[Records for the exercise Boundary: Start]

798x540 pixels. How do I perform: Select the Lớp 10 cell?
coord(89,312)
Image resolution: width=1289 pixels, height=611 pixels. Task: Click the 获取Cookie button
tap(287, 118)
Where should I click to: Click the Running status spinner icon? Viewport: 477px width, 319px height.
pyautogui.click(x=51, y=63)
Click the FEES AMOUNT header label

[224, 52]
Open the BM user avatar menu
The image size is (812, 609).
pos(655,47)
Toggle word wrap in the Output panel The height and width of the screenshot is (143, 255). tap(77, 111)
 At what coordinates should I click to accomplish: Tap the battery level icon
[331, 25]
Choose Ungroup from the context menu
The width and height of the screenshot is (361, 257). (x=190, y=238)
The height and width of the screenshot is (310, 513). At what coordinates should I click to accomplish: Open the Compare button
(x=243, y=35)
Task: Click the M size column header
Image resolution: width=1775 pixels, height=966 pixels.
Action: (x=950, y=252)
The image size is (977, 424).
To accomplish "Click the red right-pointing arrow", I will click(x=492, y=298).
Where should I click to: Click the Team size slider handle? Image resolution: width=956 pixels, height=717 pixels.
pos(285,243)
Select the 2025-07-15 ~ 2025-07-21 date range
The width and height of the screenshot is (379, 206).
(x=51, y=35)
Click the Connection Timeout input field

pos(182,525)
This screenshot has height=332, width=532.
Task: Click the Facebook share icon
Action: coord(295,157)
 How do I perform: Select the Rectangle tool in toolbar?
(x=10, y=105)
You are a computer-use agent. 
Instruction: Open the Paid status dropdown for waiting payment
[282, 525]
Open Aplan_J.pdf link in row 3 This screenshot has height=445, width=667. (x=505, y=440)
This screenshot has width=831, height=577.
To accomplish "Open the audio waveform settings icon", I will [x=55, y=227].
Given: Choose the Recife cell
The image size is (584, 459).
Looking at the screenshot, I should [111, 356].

[Records for the exercise Boundary: End]

Work order: Go through the entries above and copy every line containing "will".

Answer area:
To accomplish "Click the red right-pointing arrow", I will click(x=492, y=298).
To accomplish "Open the audio waveform settings icon", I will [x=55, y=227].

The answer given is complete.